Description
Feature or enhancement
Proposal:
from functools import partial, Placeholder
def foo(a):
return None
# Now
partial(foo, Placeholder) # TypeError
# After
partial(foo, Placeholder) # Success
# Also, converts all Placeholder arguments to positional only
1. Rationale
So, I considered automatic trimming of trailing Placeholder
s instead of forbidding such. However it didn't sit well with me.
So I thought this over. Not having trailing Placeholders
works well, however both approaches of achieving this have flaws:
a) Forbidding them - results in unexpected errors for the user.
b) Trimming automatically - obfuscates inner workings by implicit input modifications.

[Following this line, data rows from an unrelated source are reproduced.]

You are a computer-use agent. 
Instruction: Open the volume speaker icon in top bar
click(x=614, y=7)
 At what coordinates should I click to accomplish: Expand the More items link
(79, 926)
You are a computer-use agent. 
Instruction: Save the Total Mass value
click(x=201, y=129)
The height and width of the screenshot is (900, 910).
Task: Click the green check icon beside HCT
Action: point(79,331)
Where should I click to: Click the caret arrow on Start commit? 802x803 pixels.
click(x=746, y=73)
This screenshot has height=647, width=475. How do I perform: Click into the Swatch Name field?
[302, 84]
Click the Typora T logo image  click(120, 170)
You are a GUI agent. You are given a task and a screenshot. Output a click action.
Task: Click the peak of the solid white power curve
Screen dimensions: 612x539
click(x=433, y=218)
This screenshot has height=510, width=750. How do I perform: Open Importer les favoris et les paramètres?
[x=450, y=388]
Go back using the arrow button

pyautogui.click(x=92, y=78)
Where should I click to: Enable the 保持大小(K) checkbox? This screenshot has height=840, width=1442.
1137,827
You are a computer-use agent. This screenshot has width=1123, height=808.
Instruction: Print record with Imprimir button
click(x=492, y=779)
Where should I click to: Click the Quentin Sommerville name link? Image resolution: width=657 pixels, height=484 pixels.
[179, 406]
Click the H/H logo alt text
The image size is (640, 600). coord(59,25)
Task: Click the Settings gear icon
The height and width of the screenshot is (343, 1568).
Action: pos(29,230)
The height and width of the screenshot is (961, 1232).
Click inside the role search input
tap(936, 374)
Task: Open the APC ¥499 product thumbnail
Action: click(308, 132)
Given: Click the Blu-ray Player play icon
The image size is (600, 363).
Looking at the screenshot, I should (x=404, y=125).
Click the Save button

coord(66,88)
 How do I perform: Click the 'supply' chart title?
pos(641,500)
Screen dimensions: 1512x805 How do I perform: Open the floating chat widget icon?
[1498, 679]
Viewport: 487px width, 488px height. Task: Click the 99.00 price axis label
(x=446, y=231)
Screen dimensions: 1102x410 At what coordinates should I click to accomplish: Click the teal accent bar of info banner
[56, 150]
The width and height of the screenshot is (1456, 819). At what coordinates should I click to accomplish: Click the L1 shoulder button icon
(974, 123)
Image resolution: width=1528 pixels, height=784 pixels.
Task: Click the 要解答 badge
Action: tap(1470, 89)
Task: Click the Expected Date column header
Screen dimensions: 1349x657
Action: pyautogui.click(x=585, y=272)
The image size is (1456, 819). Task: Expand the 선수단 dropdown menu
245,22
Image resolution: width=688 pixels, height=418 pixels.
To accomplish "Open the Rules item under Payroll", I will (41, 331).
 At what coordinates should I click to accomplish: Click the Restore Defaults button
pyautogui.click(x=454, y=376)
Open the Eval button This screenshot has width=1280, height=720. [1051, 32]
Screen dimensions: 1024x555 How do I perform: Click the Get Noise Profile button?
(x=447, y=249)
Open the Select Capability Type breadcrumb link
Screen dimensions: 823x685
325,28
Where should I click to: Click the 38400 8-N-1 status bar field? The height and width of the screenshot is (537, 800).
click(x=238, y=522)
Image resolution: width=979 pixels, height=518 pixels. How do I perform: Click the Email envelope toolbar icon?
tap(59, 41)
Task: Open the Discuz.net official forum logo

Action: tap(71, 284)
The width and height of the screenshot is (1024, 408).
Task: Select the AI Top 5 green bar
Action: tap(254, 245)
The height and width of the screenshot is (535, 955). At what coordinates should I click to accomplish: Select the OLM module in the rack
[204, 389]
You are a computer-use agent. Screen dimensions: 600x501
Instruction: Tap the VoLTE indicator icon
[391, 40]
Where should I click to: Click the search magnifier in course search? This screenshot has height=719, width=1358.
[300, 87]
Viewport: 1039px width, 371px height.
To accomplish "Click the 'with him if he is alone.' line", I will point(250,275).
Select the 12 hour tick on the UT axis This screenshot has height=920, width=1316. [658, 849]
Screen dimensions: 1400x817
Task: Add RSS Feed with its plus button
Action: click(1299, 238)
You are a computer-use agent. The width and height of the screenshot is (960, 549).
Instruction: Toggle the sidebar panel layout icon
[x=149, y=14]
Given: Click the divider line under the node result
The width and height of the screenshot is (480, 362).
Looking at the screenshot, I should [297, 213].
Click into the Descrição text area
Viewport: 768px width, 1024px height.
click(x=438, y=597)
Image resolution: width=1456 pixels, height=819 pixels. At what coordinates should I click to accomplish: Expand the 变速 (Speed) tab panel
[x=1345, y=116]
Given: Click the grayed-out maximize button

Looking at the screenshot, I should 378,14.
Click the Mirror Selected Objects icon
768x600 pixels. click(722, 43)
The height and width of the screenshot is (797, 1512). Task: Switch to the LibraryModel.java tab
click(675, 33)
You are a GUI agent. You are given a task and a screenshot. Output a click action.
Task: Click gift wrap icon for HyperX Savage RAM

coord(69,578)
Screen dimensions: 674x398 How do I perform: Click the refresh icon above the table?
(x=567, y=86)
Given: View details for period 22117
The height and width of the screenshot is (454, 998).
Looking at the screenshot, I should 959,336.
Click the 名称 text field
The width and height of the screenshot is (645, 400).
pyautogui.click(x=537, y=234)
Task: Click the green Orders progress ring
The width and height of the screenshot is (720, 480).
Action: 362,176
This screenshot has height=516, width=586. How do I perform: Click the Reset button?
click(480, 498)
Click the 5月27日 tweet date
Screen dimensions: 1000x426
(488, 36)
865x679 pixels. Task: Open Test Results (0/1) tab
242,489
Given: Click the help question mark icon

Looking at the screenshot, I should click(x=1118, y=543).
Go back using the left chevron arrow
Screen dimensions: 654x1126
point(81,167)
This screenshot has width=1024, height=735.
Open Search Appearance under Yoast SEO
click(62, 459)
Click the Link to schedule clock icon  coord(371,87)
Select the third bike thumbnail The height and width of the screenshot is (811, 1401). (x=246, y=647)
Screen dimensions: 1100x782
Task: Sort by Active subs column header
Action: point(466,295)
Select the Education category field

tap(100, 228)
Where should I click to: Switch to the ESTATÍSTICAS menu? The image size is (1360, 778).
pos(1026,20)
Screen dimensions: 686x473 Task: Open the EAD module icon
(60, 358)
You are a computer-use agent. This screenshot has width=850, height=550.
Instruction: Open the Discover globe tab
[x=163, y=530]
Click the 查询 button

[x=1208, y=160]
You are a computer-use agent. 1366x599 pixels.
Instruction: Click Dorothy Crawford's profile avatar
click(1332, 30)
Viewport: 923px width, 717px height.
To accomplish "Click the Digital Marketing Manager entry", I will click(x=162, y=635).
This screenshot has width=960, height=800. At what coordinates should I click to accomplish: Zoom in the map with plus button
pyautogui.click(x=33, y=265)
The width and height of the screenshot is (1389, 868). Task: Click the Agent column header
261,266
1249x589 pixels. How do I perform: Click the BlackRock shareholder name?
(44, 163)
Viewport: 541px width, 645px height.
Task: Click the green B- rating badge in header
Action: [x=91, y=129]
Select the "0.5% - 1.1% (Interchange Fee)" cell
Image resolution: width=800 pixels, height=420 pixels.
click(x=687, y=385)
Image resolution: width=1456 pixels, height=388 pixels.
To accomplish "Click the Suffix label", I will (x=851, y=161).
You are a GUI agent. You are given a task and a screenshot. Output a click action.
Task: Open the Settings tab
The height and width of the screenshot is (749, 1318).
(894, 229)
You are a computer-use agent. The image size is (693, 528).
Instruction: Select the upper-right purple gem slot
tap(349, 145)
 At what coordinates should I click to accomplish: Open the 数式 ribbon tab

Furthermore, it sometimes could be desired to have a trailing Placeholder
to convert argument to positional only.
So I think it would be best not to have this restriction at all. This makes things more explicit and predictable. E.g. both would work:
class A:
def func(self, a):
pass
p1 = partial(func)
p2 = partial(func, Placeholder)
And as expected, self
of p1
can be both positional or keyword, while self
of p2
becomes restricted to positional only.
2. Implementation
This simplifies the code by not having to do error checks or trimming routines. Existing implementation handles trailing placeholders without modifications (except minor Fast Path fix in C).
3. Relation to partialmethod
This has come out during #124788, but it turned out to be orthogonal.
partialmethod
stays as it was before - if no positionals provided argument kind
of self
is unaffected, while if args
are provided then self
becomes positional only.
4. Performance
Slightly faster for both cases (with and without Placeholders) when merging args of previous partial
with new args.
S="
from functools import partial, Placeholder
def f(a, b):
pass
p1 = partial(f, 1, 2)
p2 = partial(f, Placeholder, 2)
"
C0='partial(f)'
C1='partial(f, 1, 2)'
C2='partial(p1, 1, 2)'
C3='partial(p2, 1, 2)'
# BEFORE | AFTER
$PYEXE -m timeit -s $S $C0 # 135 ns | 135 ns
$PYEXE -m timeit -s $S $C1 # 170 ns | 170 ns
$PYEXE -m timeit -s $S $C2 # 195 ns | 165 ns
$PYEXE -m timeit -s $S $C3 # 195 ns | 165 ns
I think this is more flexible, simple and "straight" (I.e. If base logic is understood, the implications are clear and behaviour is predictable).
Has this already been discussed elsewhere?
This is a minor feature, which does not need previous discussion elsewhere
Or to be more precise, this is an update for new unreleased functionality.